PROMPT: The response must consist of the records below, copied exactly.

Data excerpts:
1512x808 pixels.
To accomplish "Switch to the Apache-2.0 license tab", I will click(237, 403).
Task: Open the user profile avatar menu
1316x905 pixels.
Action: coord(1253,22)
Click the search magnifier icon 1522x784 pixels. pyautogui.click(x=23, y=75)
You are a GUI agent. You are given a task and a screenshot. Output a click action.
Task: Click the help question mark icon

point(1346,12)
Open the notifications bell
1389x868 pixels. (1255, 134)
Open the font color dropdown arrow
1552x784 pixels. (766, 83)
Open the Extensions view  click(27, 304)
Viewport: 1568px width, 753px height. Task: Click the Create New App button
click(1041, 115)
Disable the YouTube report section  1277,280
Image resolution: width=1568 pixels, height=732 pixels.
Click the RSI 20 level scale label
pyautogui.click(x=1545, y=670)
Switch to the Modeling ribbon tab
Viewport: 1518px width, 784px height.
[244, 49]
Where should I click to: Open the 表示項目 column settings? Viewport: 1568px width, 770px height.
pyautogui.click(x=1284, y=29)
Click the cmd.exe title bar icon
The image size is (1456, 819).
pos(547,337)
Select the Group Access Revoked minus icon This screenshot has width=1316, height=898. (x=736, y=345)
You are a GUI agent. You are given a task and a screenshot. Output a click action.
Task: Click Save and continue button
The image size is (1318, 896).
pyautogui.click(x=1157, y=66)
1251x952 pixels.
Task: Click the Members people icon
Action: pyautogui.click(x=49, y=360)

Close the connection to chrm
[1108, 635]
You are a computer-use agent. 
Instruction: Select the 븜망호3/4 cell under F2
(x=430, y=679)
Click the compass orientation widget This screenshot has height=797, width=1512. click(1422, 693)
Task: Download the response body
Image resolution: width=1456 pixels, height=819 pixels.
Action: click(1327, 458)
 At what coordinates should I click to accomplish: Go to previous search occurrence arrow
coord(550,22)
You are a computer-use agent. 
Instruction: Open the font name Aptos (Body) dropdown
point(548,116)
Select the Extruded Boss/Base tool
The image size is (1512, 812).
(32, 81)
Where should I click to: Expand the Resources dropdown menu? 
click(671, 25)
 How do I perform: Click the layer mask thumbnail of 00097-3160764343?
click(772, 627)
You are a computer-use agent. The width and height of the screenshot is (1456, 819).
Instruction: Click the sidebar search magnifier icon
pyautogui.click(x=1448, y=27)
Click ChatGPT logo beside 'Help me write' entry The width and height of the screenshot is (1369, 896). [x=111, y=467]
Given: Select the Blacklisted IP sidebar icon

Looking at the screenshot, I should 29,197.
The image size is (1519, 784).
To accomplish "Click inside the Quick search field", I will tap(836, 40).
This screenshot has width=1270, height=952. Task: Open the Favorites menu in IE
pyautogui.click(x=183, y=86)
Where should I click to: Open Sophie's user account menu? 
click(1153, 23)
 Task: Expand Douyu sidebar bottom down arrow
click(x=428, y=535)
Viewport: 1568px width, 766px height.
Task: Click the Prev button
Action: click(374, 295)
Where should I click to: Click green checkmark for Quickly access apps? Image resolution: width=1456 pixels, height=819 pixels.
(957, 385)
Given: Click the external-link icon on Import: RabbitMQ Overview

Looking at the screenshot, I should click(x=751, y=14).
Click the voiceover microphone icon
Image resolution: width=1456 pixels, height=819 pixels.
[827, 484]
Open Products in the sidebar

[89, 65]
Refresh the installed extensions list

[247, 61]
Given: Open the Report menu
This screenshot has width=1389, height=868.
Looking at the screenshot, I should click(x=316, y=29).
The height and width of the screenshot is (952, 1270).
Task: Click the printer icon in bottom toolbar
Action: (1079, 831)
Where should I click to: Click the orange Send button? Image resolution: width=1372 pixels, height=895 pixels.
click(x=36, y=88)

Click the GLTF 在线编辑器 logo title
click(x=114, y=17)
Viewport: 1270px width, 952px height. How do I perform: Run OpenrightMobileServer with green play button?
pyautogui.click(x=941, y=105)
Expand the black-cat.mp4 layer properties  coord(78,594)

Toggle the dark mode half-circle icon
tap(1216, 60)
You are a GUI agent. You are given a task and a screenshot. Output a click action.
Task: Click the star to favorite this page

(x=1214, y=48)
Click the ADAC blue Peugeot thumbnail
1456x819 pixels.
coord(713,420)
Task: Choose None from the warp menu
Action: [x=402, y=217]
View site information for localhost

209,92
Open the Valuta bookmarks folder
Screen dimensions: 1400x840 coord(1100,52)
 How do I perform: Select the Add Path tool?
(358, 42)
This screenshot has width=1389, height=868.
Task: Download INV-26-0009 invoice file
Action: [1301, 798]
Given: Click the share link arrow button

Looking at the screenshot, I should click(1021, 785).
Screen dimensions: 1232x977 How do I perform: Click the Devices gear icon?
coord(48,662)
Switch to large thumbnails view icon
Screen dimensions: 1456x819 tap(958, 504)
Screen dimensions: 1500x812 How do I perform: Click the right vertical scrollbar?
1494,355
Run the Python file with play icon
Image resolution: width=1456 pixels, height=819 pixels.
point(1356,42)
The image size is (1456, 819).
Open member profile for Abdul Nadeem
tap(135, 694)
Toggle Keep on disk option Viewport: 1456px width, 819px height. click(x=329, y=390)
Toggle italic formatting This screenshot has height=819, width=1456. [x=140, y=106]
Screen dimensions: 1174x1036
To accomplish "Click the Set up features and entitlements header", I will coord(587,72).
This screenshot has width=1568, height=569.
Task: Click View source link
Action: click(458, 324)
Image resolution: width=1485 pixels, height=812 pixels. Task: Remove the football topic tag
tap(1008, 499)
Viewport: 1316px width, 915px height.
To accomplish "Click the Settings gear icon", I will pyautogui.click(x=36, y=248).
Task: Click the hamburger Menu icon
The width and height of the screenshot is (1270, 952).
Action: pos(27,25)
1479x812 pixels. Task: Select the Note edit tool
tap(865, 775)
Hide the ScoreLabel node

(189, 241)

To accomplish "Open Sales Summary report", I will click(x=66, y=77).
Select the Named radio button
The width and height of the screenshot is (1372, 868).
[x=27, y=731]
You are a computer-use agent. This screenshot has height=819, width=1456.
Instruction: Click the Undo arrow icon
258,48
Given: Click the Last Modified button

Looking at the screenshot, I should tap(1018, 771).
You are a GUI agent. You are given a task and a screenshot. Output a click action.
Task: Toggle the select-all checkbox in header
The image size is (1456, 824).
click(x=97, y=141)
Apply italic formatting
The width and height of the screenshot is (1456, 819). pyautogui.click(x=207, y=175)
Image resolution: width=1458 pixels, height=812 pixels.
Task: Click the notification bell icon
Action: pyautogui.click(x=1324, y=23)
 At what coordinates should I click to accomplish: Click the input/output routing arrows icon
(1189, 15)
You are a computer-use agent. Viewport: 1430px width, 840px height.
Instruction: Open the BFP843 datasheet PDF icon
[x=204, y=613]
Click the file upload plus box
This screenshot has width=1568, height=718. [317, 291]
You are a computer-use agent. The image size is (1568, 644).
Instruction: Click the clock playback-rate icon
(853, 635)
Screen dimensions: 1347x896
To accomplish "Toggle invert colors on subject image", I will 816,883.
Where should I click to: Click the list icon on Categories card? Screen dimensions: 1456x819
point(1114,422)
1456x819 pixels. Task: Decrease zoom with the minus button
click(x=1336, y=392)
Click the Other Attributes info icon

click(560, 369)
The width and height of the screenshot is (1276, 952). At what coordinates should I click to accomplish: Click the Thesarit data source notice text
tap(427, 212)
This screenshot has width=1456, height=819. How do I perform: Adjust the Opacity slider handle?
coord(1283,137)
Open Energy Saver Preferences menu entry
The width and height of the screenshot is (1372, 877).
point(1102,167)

ANSWER TO THE EXERCISE:
1512x808 pixels.
To accomplish "Switch to the Apache-2.0 license tab", I will click(237, 403).
Task: Open the user profile avatar menu
1316x905 pixels.
Action: coord(1253,22)
Click the search magnifier icon 1522x784 pixels. pyautogui.click(x=23, y=75)
You are a GUI agent. You are given a task and a screenshot. Output a click action.
Task: Click the help question mark icon

point(1346,12)
Open the notifications bell
1389x868 pixels. (1255, 134)
Open the font color dropdown arrow
1552x784 pixels. (766, 83)
Open the Extensions view  click(27, 304)
Viewport: 1568px width, 753px height. Task: Click the Create New App button
click(1041, 115)
Disable the YouTube report section  1277,280
Image resolution: width=1568 pixels, height=732 pixels.
Click the RSI 20 level scale label
pyautogui.click(x=1545, y=670)
Switch to the Modeling ribbon tab
Viewport: 1518px width, 784px height.
[244, 49]
Where should I click to: Open the 表示項目 column settings? Viewport: 1568px width, 770px height.
pyautogui.click(x=1284, y=29)
Click the cmd.exe title bar icon
The image size is (1456, 819).
pos(547,337)
Select the Group Access Revoked minus icon This screenshot has width=1316, height=898. (x=736, y=345)
You are a GUI agent. You are given a task and a screenshot. Output a click action.
Task: Click Save and continue button
The image size is (1318, 896).
pyautogui.click(x=1157, y=66)
1251x952 pixels.
Task: Click the Members people icon
Action: pyautogui.click(x=49, y=360)

Close the connection to chrm
[1108, 635]
You are a computer-use agent. 
Instruction: Select the 븜망호3/4 cell under F2
(x=430, y=679)
Click the compass orientation widget This screenshot has height=797, width=1512. click(1422, 693)
Task: Download the response body
Image resolution: width=1456 pixels, height=819 pixels.
Action: click(1327, 458)
 At what coordinates should I click to accomplish: Go to previous search occurrence arrow
coord(550,22)
You are a computer-use agent. 
Instruction: Open the font name Aptos (Body) dropdown
point(548,116)
Select the Extruded Boss/Base tool
The image size is (1512, 812).
(32, 81)
Where should I click to: Expand the Resources dropdown menu? 
click(671, 25)
 How do I perform: Click the layer mask thumbnail of 00097-3160764343?
click(772, 627)
You are a computer-use agent. The width and height of the screenshot is (1456, 819).
Instruction: Click the sidebar search magnifier icon
pyautogui.click(x=1448, y=27)
Click ChatGPT logo beside 'Help me write' entry The width and height of the screenshot is (1369, 896). [x=111, y=467]
Given: Select the Blacklisted IP sidebar icon

Looking at the screenshot, I should 29,197.
The image size is (1519, 784).
To accomplish "Click inside the Quick search field", I will tap(836, 40).
This screenshot has width=1270, height=952. Task: Open the Favorites menu in IE
pyautogui.click(x=183, y=86)
Where should I click to: Open Sophie's user account menu? 
click(1153, 23)
 Task: Expand Douyu sidebar bottom down arrow
click(x=428, y=535)
Viewport: 1568px width, 766px height.
Task: Click the Prev button
Action: click(374, 295)
Where should I click to: Click green checkmark for Quickly access apps? Image resolution: width=1456 pixels, height=819 pixels.
(957, 385)
Given: Click the external-link icon on Import: RabbitMQ Overview

Looking at the screenshot, I should click(x=751, y=14).
Click the voiceover microphone icon
Image resolution: width=1456 pixels, height=819 pixels.
[827, 484]
Open Products in the sidebar

[89, 65]
Refresh the installed extensions list

[247, 61]
Given: Open the Report menu
This screenshot has width=1389, height=868.
Looking at the screenshot, I should click(x=316, y=29).
The height and width of the screenshot is (952, 1270).
Task: Click the printer icon in bottom toolbar
Action: (1079, 831)
Where should I click to: Click the orange Send button? Image resolution: width=1372 pixels, height=895 pixels.
click(x=36, y=88)

Click the GLTF 在线编辑器 logo title
click(x=114, y=17)
Viewport: 1270px width, 952px height. How do I perform: Run OpenrightMobileServer with green play button?
pyautogui.click(x=941, y=105)
Expand the black-cat.mp4 layer properties  coord(78,594)

Toggle the dark mode half-circle icon
tap(1216, 60)
You are a GUI agent. You are given a task and a screenshot. Output a click action.
Task: Click the star to favorite this page

(x=1214, y=48)
Click the ADAC blue Peugeot thumbnail
1456x819 pixels.
coord(713,420)
Task: Choose None from the warp menu
Action: [x=402, y=217]
View site information for localhost

209,92
Open the Valuta bookmarks folder
Screen dimensions: 1400x840 coord(1100,52)
 How do I perform: Select the Add Path tool?
(358, 42)
This screenshot has width=1389, height=868.
Task: Download INV-26-0009 invoice file
Action: [1301, 798]
Given: Click the share link arrow button

Looking at the screenshot, I should click(1021, 785).
Screen dimensions: 1232x977 How do I perform: Click the Devices gear icon?
coord(48,662)
Switch to large thumbnails view icon
Screen dimensions: 1456x819 tap(958, 504)
Screen dimensions: 1500x812 How do I perform: Click the right vertical scrollbar?
1494,355
Run the Python file with play icon
Image resolution: width=1456 pixels, height=819 pixels.
point(1356,42)
The image size is (1456, 819).
Open member profile for Abdul Nadeem
tap(135, 694)
Toggle Keep on disk option Viewport: 1456px width, 819px height. click(x=329, y=390)
Toggle italic formatting This screenshot has height=819, width=1456. [x=140, y=106]
Screen dimensions: 1174x1036
To accomplish "Click the Set up features and entitlements header", I will coord(587,72).
This screenshot has width=1568, height=569.
Task: Click View source link
Action: click(458, 324)
Image resolution: width=1485 pixels, height=812 pixels. Task: Remove the football topic tag
tap(1008, 499)
Viewport: 1316px width, 915px height.
To accomplish "Click the Settings gear icon", I will pyautogui.click(x=36, y=248).
Task: Click the hamburger Menu icon
The width and height of the screenshot is (1270, 952).
Action: pos(27,25)
1479x812 pixels. Task: Select the Note edit tool
tap(865, 775)
Hide the ScoreLabel node

(189, 241)

To accomplish "Open Sales Summary report", I will click(x=66, y=77).
Select the Named radio button
The width and height of the screenshot is (1372, 868).
[x=27, y=731]
You are a computer-use agent. This screenshot has height=819, width=1456.
Instruction: Click the Undo arrow icon
258,48
Given: Click the Last Modified button

Looking at the screenshot, I should tap(1018, 771).
You are a GUI agent. You are given a task and a screenshot. Output a click action.
Task: Toggle the select-all checkbox in header
The image size is (1456, 824).
click(x=97, y=141)
Apply italic formatting
The width and height of the screenshot is (1456, 819). pyautogui.click(x=207, y=175)
Image resolution: width=1458 pixels, height=812 pixels.
Task: Click the notification bell icon
Action: pyautogui.click(x=1324, y=23)
 At what coordinates should I click to accomplish: Click the input/output routing arrows icon
(1189, 15)
You are a computer-use agent. Viewport: 1430px width, 840px height.
Instruction: Open the BFP843 datasheet PDF icon
[x=204, y=613]
Click the file upload plus box
This screenshot has width=1568, height=718. [317, 291]
You are a computer-use agent. The image size is (1568, 644).
Instruction: Click the clock playback-rate icon
(853, 635)
Screen dimensions: 1347x896
To accomplish "Toggle invert colors on subject image", I will 816,883.
Where should I click to: Click the list icon on Categories card? Screen dimensions: 1456x819
point(1114,422)
1456x819 pixels. Task: Decrease zoom with the minus button
click(x=1336, y=392)
Click the Other Attributes info icon

click(560, 369)
The width and height of the screenshot is (1276, 952). At what coordinates should I click to accomplish: Click the Thesarit data source notice text
tap(427, 212)
This screenshot has width=1456, height=819. How do I perform: Adjust the Opacity slider handle?
coord(1283,137)
Open Energy Saver Preferences menu entry
The width and height of the screenshot is (1372, 877).
point(1102,167)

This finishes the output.